Decision Date08 July 1922
CourtUnited States State Supreme Court of Wisconsin
OPINION TEXT STARTS HERE

Error to Circuit Court, Iowa County; S. E. Smalley, Judge.

Glenn Faull was convicted of illegal sale of intoxicating liquor, and he brings error. Reversed and remanded, with instructions.

Plaintiff in error, hereinafter called the defendant, was arrested upon a warrant issued by a justice of the peace charging him with having on the 18th day of July, 1921, sold intoxicating liquors to one Joseph Gribble, contrary to the provisions of chapter 441 of the Laws of 1921. Upon the preliminary examination Gribble testified that he purchased one-half pint of alcohol from the defendant on the 17th day of July. One Howard Rule also testified that he bought alcohol from the defendant on July 18th. This testimony was not in any way related to the sale to Gribble. It seems to have been introduced as an independent, separate, and distinct transaction.

The defendant was bound over to the circuit court, where the district attorney filed an information against him containing two counts, the first charging him with the sale to Gribble on the 17th of July, and the second with the sale to Rule on the 18th of July.

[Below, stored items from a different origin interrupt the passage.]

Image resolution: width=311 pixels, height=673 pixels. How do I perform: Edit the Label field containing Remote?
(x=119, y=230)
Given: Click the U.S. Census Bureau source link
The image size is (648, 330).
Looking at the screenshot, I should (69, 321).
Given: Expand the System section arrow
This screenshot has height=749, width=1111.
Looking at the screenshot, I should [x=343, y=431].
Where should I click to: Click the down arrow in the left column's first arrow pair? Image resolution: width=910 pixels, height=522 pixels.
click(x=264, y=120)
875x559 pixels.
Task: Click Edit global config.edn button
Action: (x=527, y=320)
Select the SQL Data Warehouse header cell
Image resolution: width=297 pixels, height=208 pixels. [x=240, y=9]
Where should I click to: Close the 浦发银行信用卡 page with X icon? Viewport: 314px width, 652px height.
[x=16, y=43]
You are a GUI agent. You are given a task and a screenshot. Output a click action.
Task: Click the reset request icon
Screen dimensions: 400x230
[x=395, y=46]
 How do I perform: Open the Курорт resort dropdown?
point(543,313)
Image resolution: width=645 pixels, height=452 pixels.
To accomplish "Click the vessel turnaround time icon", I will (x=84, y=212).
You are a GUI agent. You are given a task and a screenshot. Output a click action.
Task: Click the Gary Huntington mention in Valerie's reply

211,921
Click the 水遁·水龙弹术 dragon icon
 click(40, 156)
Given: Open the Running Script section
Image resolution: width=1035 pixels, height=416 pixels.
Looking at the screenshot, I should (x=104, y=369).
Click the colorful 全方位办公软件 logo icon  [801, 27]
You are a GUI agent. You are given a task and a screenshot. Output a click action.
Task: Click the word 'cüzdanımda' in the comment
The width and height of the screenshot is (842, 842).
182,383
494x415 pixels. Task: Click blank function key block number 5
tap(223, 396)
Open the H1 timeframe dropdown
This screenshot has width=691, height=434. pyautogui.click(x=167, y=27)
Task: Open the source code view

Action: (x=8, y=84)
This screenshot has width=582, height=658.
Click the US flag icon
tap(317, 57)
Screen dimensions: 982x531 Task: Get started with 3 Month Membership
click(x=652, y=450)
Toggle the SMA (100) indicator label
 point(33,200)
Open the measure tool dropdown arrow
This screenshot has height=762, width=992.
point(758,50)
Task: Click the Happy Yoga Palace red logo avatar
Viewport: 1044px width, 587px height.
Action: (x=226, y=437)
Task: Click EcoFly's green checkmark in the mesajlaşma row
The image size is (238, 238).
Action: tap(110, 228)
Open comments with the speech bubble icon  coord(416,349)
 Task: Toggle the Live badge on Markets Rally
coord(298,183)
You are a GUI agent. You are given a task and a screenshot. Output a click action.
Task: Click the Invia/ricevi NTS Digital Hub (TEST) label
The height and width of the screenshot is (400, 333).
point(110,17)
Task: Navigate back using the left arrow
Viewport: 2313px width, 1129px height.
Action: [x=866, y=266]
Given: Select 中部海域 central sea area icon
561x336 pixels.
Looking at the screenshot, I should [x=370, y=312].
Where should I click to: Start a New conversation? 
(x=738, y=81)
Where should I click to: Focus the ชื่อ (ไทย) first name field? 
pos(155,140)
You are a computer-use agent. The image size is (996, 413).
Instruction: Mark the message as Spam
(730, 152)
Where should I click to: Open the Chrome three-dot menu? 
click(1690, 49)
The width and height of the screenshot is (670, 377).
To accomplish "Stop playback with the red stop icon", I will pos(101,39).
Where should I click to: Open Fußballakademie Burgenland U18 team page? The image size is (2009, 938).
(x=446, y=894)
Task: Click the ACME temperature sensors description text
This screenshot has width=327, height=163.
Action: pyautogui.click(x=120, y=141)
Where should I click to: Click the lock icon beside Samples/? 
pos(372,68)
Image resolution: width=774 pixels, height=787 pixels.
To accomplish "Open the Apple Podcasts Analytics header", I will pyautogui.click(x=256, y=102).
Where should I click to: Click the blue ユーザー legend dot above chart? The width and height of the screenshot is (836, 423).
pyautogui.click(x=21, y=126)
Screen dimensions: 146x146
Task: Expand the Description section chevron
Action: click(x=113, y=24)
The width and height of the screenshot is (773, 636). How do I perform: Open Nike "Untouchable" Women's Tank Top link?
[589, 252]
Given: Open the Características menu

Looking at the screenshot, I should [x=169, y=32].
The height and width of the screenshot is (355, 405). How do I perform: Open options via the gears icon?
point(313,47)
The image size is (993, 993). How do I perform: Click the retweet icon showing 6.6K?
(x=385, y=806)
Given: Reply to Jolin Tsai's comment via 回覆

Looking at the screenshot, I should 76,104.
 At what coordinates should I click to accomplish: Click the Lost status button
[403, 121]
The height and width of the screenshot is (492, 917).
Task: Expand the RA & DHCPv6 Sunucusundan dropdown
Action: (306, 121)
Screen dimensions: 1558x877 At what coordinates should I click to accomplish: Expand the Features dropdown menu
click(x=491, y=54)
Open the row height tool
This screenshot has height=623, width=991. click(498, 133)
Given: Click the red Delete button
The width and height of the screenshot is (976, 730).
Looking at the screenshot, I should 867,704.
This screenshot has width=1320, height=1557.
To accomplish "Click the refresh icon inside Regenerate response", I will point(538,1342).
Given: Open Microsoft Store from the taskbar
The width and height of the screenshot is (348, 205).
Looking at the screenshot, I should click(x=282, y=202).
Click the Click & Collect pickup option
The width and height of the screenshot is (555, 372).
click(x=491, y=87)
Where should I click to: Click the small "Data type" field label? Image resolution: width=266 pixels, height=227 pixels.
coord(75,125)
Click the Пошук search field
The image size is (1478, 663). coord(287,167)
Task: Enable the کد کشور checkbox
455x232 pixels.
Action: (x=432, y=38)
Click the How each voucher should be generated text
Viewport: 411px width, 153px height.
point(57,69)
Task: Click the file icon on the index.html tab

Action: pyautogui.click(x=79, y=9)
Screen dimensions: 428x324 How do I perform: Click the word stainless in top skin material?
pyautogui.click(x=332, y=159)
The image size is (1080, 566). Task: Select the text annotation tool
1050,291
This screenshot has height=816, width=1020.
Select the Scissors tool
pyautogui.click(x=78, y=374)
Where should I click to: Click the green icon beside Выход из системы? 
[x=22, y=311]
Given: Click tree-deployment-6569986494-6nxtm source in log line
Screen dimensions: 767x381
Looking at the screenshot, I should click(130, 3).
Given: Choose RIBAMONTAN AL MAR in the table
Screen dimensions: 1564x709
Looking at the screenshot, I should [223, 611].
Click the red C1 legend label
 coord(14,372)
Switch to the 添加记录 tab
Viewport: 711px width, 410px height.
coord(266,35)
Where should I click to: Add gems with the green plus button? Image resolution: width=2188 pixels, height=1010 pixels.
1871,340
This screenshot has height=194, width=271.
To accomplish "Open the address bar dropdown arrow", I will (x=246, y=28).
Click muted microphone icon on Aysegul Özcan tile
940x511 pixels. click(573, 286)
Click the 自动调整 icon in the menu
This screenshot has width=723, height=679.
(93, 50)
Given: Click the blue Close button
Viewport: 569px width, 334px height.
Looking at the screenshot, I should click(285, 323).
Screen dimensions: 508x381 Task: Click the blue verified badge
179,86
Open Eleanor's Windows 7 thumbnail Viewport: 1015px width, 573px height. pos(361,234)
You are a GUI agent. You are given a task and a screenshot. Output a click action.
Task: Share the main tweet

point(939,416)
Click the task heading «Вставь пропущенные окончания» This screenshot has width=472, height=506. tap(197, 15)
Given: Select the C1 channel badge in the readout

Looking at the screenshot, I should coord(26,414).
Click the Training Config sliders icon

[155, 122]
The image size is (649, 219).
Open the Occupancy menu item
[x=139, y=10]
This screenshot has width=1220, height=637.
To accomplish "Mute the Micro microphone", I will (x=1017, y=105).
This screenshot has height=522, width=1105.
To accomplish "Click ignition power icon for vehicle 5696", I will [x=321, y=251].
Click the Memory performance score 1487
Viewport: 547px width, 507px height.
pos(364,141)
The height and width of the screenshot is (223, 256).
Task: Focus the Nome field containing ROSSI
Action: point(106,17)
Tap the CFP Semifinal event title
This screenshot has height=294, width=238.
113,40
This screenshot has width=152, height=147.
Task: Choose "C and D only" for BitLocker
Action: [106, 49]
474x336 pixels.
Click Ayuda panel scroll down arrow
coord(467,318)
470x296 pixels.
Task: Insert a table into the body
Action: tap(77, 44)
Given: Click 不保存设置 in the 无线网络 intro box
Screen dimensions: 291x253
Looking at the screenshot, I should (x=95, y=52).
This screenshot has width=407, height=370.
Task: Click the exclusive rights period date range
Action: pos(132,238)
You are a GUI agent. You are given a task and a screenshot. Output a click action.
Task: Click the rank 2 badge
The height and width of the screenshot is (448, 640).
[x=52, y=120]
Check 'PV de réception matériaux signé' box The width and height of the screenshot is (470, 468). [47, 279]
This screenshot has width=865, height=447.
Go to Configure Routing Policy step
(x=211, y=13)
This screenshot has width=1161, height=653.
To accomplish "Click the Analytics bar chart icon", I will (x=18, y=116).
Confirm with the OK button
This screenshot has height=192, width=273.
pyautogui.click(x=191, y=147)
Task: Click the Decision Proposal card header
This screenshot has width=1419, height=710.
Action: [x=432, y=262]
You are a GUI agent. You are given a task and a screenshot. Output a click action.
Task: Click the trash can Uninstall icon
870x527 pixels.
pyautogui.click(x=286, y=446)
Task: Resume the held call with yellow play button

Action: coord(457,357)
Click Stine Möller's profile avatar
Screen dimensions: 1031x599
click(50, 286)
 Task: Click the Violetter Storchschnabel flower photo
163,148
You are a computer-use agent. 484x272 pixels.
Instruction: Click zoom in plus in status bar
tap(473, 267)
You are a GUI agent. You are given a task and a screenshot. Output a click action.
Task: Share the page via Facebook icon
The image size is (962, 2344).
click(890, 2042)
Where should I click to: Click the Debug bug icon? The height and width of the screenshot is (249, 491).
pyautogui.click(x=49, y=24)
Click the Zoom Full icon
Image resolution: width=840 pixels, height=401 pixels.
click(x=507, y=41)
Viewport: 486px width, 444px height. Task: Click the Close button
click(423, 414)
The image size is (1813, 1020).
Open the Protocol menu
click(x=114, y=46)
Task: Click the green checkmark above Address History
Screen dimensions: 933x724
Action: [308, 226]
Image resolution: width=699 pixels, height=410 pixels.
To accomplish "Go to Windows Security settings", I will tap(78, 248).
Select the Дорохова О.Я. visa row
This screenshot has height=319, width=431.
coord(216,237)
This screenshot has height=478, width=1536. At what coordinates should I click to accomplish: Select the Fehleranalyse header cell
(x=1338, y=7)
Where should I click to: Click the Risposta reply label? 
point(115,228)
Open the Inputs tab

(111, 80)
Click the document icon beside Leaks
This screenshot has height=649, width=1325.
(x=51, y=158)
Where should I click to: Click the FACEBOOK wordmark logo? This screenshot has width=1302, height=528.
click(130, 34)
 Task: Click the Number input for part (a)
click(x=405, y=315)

After the jury was impaneled the defendant moved to quash the information, for the reason that it contained two counts specifically alleging two separate and distinct offenses. This motion was overruled by the court. The defendant then moved that the district attorney be required to elect upon which count he would proceed, which motion was also overruled. The jury returned a verdict finding the defendant guilty upon both counts. The court imposed a sentence of two months in the county jail under the first count, adjudged that the conviction under the second count constituted a second and subsequent offense under chapter 441 of the Laws of 1921, and sentenced the defendant to two months in the county jail and imposed a fine of $250 under such second count. To review such sentence and judgment the defendant sued out this writ of error.McGeever & McGeever, of Dodgeville, for plaintiff in error.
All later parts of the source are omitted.